[[ Extracted material open ]]

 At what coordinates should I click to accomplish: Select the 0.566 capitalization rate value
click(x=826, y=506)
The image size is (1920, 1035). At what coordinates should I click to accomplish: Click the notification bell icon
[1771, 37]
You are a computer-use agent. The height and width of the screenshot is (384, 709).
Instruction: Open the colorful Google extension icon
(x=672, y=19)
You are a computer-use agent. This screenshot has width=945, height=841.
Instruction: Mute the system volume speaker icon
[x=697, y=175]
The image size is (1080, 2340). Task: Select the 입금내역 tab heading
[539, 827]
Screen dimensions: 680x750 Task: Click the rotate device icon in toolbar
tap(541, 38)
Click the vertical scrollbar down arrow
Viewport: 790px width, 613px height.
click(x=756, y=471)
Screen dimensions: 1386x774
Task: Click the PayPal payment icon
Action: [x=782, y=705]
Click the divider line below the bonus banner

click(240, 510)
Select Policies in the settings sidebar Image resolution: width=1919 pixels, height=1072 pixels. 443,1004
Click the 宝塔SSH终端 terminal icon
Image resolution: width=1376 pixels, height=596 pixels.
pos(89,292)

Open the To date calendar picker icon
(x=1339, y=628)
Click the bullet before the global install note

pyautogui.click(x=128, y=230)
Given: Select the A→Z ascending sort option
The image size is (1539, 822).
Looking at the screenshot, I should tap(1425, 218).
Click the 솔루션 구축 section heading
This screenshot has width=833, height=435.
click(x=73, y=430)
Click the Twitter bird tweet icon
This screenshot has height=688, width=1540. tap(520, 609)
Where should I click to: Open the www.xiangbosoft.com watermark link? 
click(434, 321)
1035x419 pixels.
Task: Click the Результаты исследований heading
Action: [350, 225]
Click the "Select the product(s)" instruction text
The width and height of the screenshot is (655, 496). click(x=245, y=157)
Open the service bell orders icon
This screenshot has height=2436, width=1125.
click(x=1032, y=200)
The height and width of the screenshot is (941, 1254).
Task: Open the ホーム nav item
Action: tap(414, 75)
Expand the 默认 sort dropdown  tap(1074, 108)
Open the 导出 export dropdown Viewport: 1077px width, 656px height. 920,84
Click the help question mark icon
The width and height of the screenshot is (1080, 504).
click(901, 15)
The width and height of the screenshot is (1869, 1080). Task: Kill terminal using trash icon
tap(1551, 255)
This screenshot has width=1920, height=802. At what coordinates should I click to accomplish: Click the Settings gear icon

[[ Extracted material closed ]]

■ Work instructions:
State how many lines of the records above contain "computer", with no words besides the number.

■ Result of this task:
2